Zu den nun bekannt gewordenen Kontakten zwischen einzelnen CDU-Abgeordneten und Pegida-Anhängern erklärt der Dresdner SPD-Vorsitzende Christian Avenarius:

avenarius_ltw2014Es ist unsäglich peinlich, beschämend und verantwortungslos, dass sich ausgerechnet CDU-Abgeordnete aus Dresden über die Warnungen ihrer Parteivorsitzenden und Bundeskanzlerin vor Pegida hinwegsetzen, um sich über Mittelsmänner bei Lutz Bachmann und der Pegida-Führung anzubiedern.

Es geht bei diesen Kontakten offensichtlich um mehr als sich den Fragen von einzelnen Bürgerinnen und Bürgern zu stellen. Hiergegen wäre nichts einzuwenden. Es geht darum, einen Teil der “Pegida – Mitläufer” salonfähig zu machen, um vielleicht sogar auf deren Wählerstimmen hoffen zu können.
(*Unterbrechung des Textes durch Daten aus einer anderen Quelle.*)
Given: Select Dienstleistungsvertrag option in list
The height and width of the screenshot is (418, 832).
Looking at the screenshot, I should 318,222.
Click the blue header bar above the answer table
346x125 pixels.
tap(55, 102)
Zu einem echten Dialog mit den “Pegida – Mitläufern” würde nämlich gehören, auch umgekehrt Fragen zu stellen.

Vor allem die Frage, ob sie sich über die Konsequenzen ihres Tuns im Klaren sind. Ob sie wissen, dass sie Menschen hinterhermarschieren, die keinen Deut Verantwortungsbewußtsein gegenüber der Allgemeinheit haben, sondern immer nur für alles, was ihnen nicht passt, nach Sündenböcken suchen, meistens unter Schwächeren.

Ob ihnen bewusst ist, dass sie damit Menschen unterstützen, die unser freiheitliches Gemeinwesen nicht schützen, sondern immer nur schlecht machen wollen und die sich auch einen feuchten Dreck um den guten Ruf unserer Stadt in Deutschland und Europa scheren.

Zu einem echten Dialog würde gehören, das Kreuz zu haben, die Sache des freiheitlichen und sozialen Rechtsstaates gegenüber diesen Mitläufern zu verteidigen. Denn diese Menschen haben offensichtlich jedes Gefühl dafür verloren, was wir an diesem Staat haben.

Stattdessen schwadronieren die betreffenden CDU-Mitglieder darüber, dass Pegida die “Systemfrage” stellen würde und trauern irgendwelchen “Erklärbären” nach. Es bleibt nur zu hoffen, dass sie sich damit in ihrer Partei nicht durchsetzen, sondern dass sich die Mehrheit der sächsischen CDU ihrer Verantwortung, selbst erklären und sich erklären zu müssen, bewusst bleibt.